» **CHALLENGES**:
[a] According to the comment, how much did the old Gateway cost?
[b] Reproduce the comment starting with "If I were in" and going on through "for me anyway).", substituting "inexpensive protection" for "cheap insurance".
[c] Based on the comment, mark each statement yes or no, and support each answer with the deciding words quoted from it: (i) The woman who got the notebook does a lot of multimedia work. (ii) The commenter buys extended warranties for PCs. (iii) The old Gateway no longer works.

» **PROVIDED PASSAGE**:
---
20 Kryten42 { 08.16.11 at 1:31 am }

Of course. 🙂 She does a lot of multimedia stuff, so needed a fairly grunty notebook, but it’s very difficult to do on a sub $1,000 budget!! (People do love to give me challenges!) She got lucky. 🙂 As well as a 2nd gen i7, it has one of the best dedicated graphics systems in a notebook (for under $2,000 anyway). If it was for general purpose/occasional use, I would have recommended something a few hundred $ cheaper. 🙂

Heck, I still have an old Gateway from ’98 that was then one of the top multimedia systems available! Even had a hardware MPEG De/EnCoder & was one of the few with a DVD burner, cost me over $3k! Now it’s worth nothing (but still works! Does vid’s very well.) 😉

If I were in your situation, I would have done something similar. I don’t believe in spending money unnecessarily. And really, these days, definitely cannot afford to! 😉 🙂

One thing I ALWAYS recommend to anyone getting a Notebook… Get the extended warranty!! Via experience I can say that Notebooks will usually experience trouble in the first 2-3 years. After that, they will either run forever, or break, but it’s cheaper to replace than repair after 3 years anyway. 🙂 And it’s cheap insurance. If nothing happens, lucky you! I don’t bother with PC’ extended warranties, because parts are cheap and easy to install (well, for me anyway).
---
» **MATERIAL SHOWN**:
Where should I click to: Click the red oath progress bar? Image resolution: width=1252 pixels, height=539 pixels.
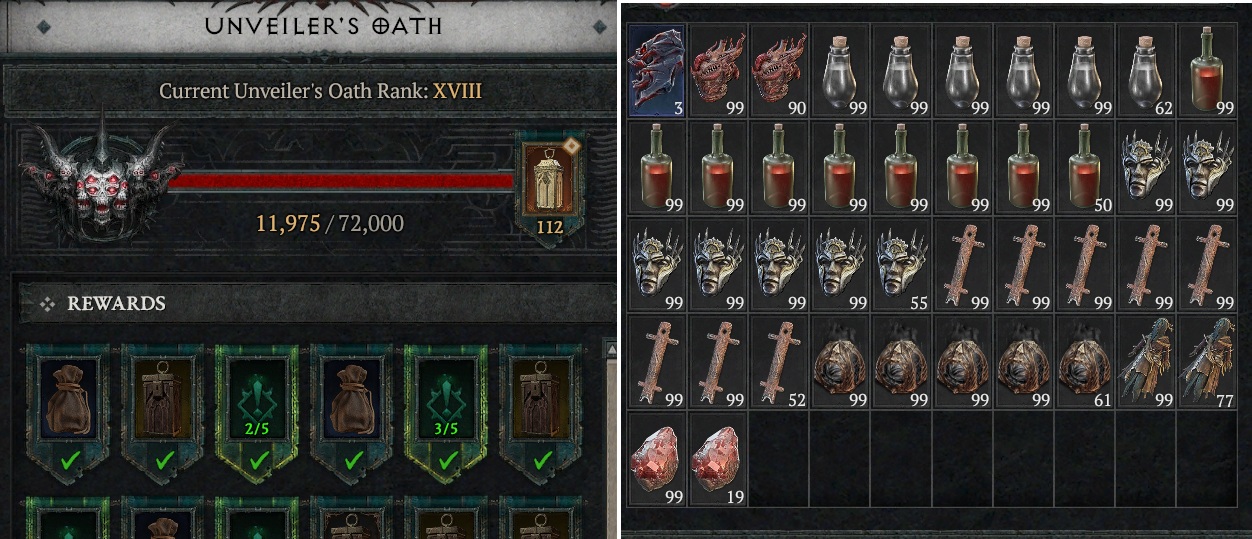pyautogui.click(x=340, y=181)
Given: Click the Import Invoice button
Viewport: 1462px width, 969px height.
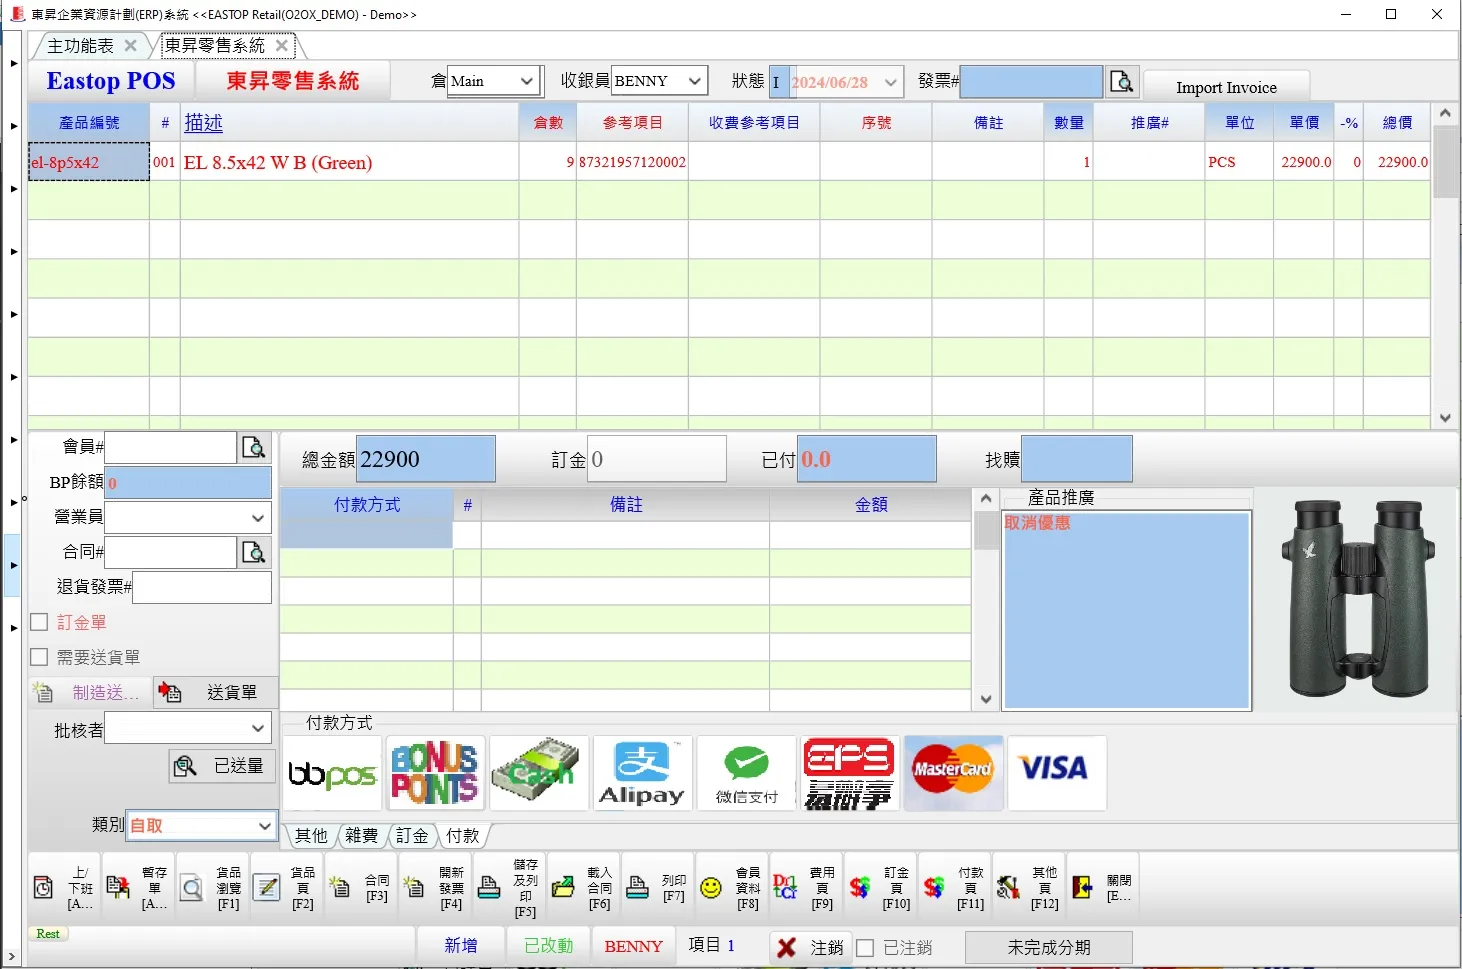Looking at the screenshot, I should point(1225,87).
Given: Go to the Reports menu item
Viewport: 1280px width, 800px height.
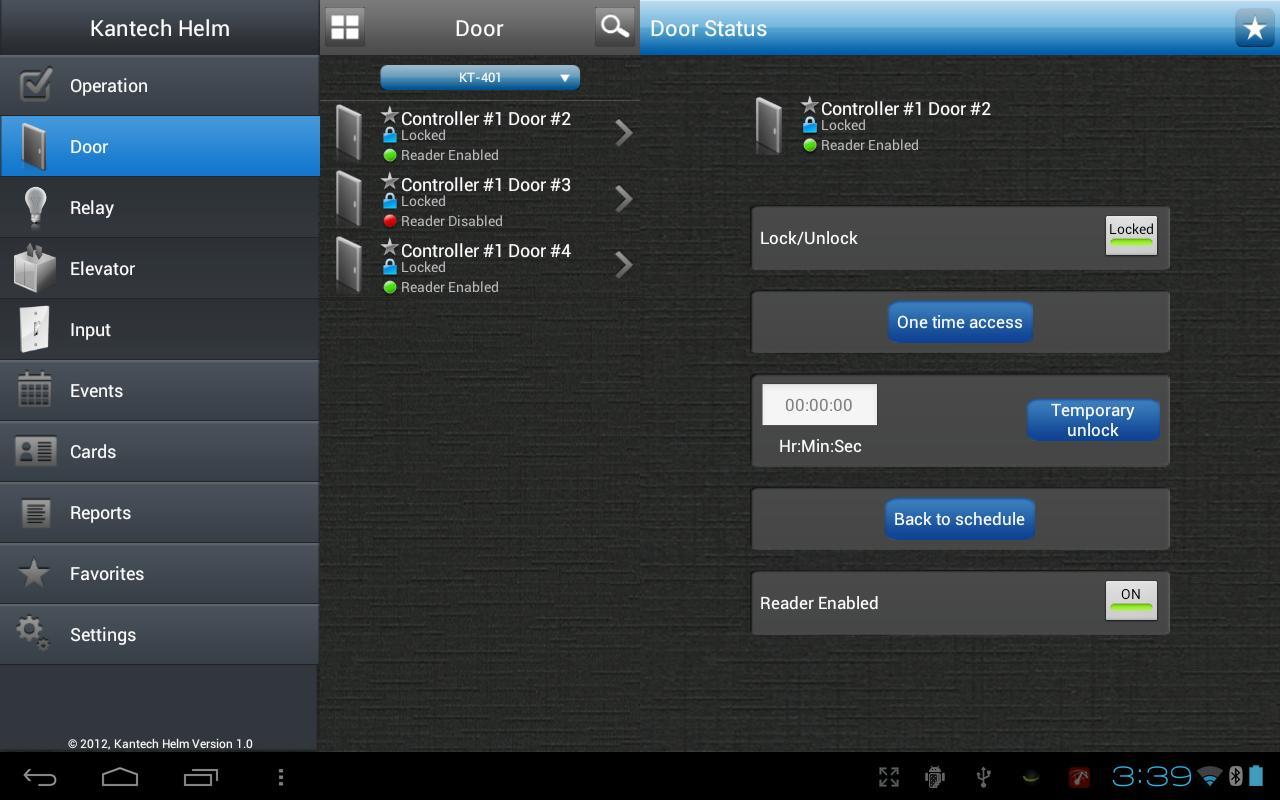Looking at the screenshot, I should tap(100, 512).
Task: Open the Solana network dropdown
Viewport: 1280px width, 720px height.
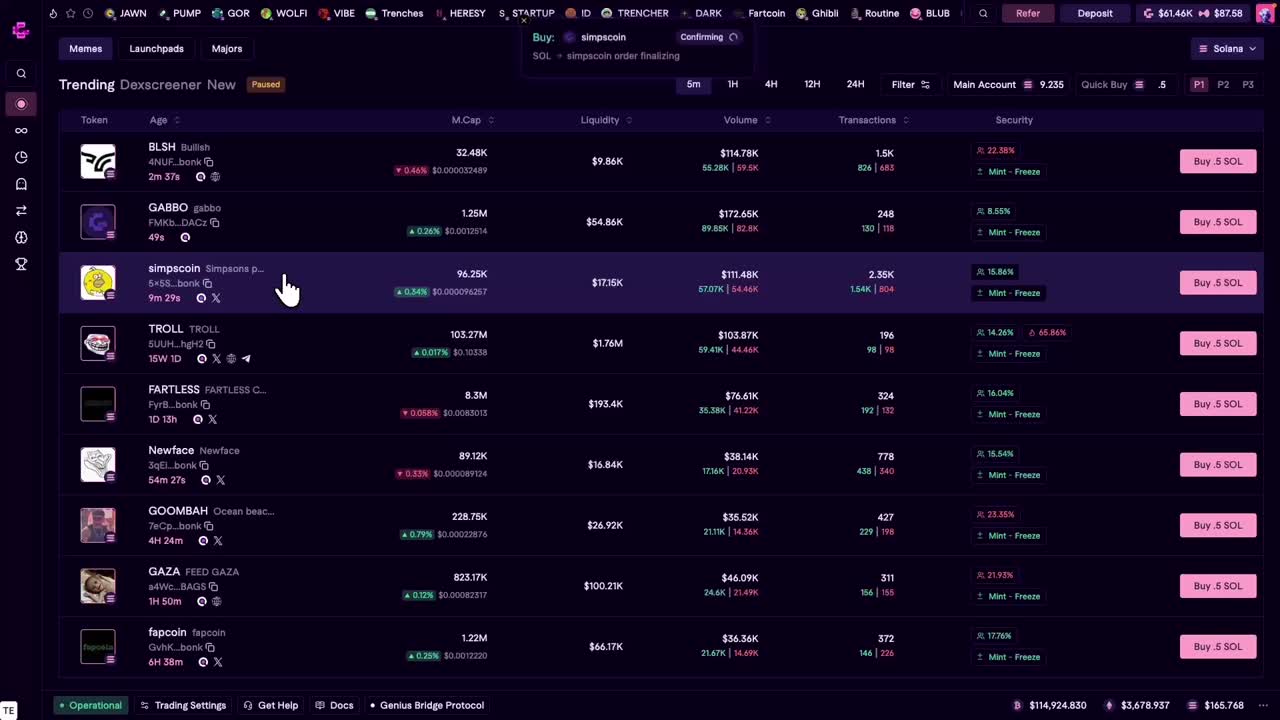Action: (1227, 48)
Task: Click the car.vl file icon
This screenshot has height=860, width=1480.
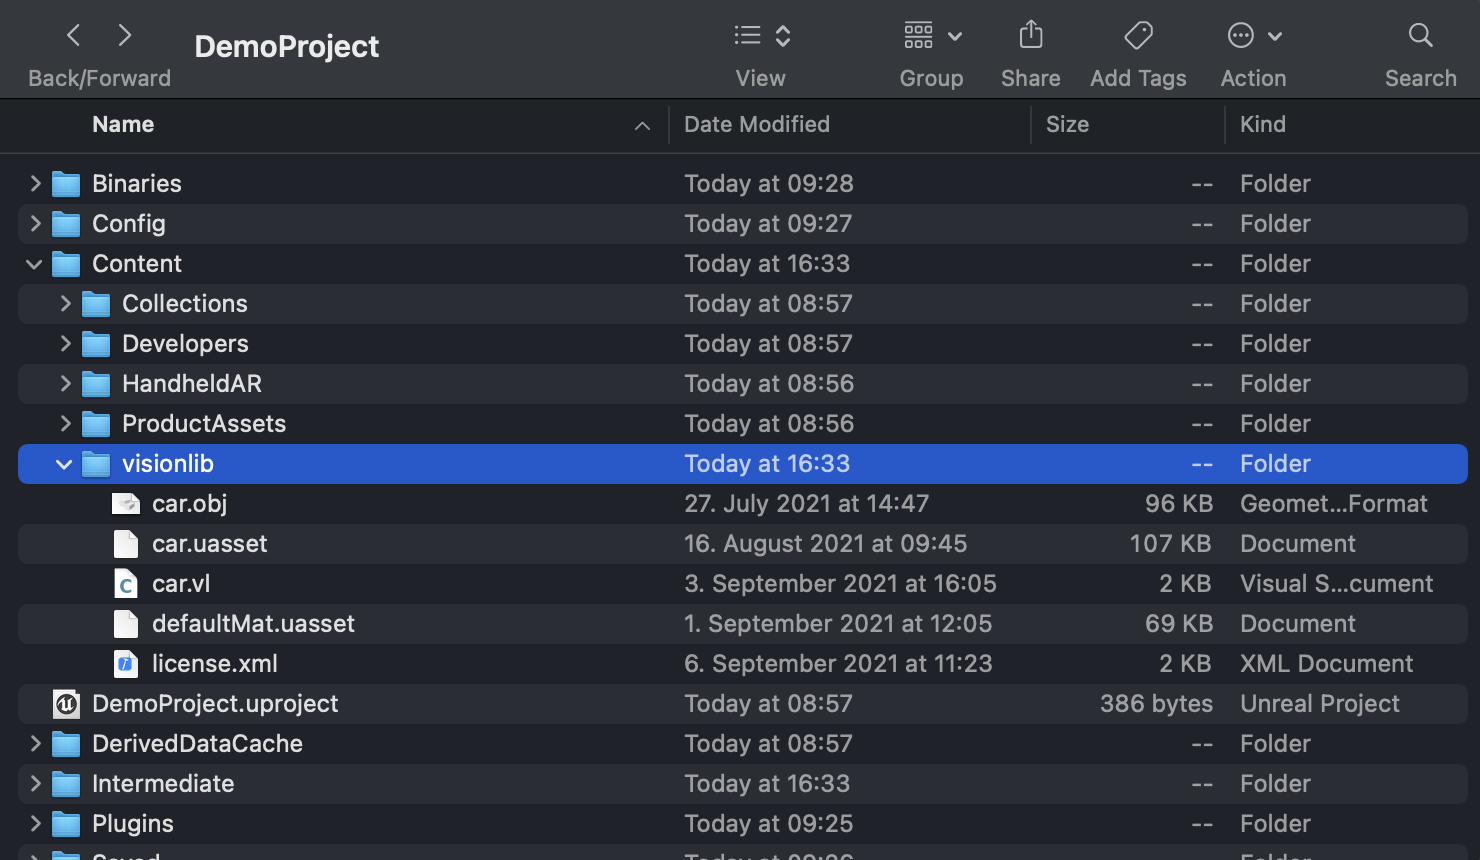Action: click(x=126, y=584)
---
» **ANSWERS FOR THIS EXERCISE**:
[a] It cost over $3k.

[b]
If I were in your situation, I would have done something similar. I don’t believe in spending money unnecessarily. And really, these days, definitely cannot afford to! 😉 🙂

One thing I ALWAYS recommend to anyone getting a Notebook… Get the extended warranty!! Via experience I can say that Notebooks will usually experience trouble in the first 2-3 years. After that, they will either run forever, or break, but it’s cheaper to replace than repair after 3 years anyway. 🙂 And it’s inexpensive protection. If nothing happens, lucky you! I don’t bother with PC’ extended warranties, because parts are cheap and easy to install (well, for me anyway).

[c]
(i) Yes: "She does a lot of multimedia stuff"
(ii) No: "I don’t bother with PC’ extended warranties"
(iii) No: "Now it’s worth nothing (but still works!"